Supercommittee dithers, Wall Street yawns (for now)
There were high hopes when the Joint Committee on Deficit Reduction (aka "the supercommittee," now one word, which means it's really important!) was formed after the debt ceiling deal was settled in August. Six Republicans and six Democrats were charged with finding a way to slash the nation's government spending by $1.2 trillion over the next 10 years.
One senior Obama administration official told me that the formation of the supercommittee was "pure genius," because it was created not by some flim-flam executive order, but through a Congressional statue. The committee's statutory basis was supposed to make it real and it had another advantage: it required a simple majority, which would then go to Congress for an up-or-down floor vote by December 23rd (Merry Christmas!), thus circumventing the filibuster process.
Here's the interesting part: if nothing gets done, then there's a trigger: An automatic $1.2 trillion in spending cuts will occur over the next ten years -- half from domestic spending (Social Security, Medicaid and a few other programs for low-income Americans would be spared) and the other half from the Pentagon.

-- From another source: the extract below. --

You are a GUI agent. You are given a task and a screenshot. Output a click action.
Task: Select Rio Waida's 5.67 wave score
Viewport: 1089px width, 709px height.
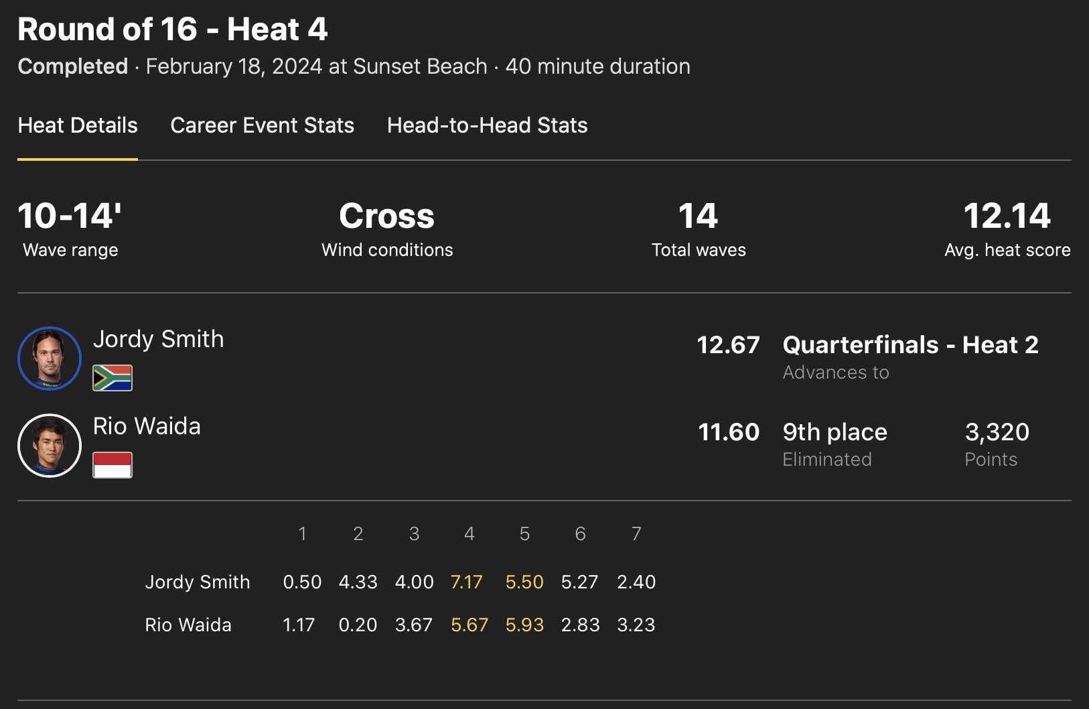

My oldest friend, Mark Spindel, who is now a hedge fund manager (Potomic River Capital, LLC) has described the structure as "the exploding can." While committees, Congress and presidents all have had a bad habit of kicking the can down the road on any difficult decision, this can will explode, triggering a lot of collateral damage.
Both ratings agencies and Wall Street investors have seen the exploding can as a good thing. Regardless of what the politicians do (or don't do), there is an expectation that $1.2 trillion in deficit reduction will materialize. This kind of discipline and focus on the debt is seen as a positive for the long-term stability of the country and the absence of political monkey business is a positive for markets.
Here's the bad news: if the supercommittee disarms the trigger and then cobbles together some last minute, "super-duper" committee to address budget reduction in the future that looks good, but doesn't tackle the unavoidable root problem of the nation's exploding debt, then at some point next year, ratings agencies and investors will have that debt ceiling déjà vu all over again feeling and the result will be a stock market swoon that could make it feel like August in February. As usual, there is rarely "pure genius" in anything that comes out of Washington DC these days.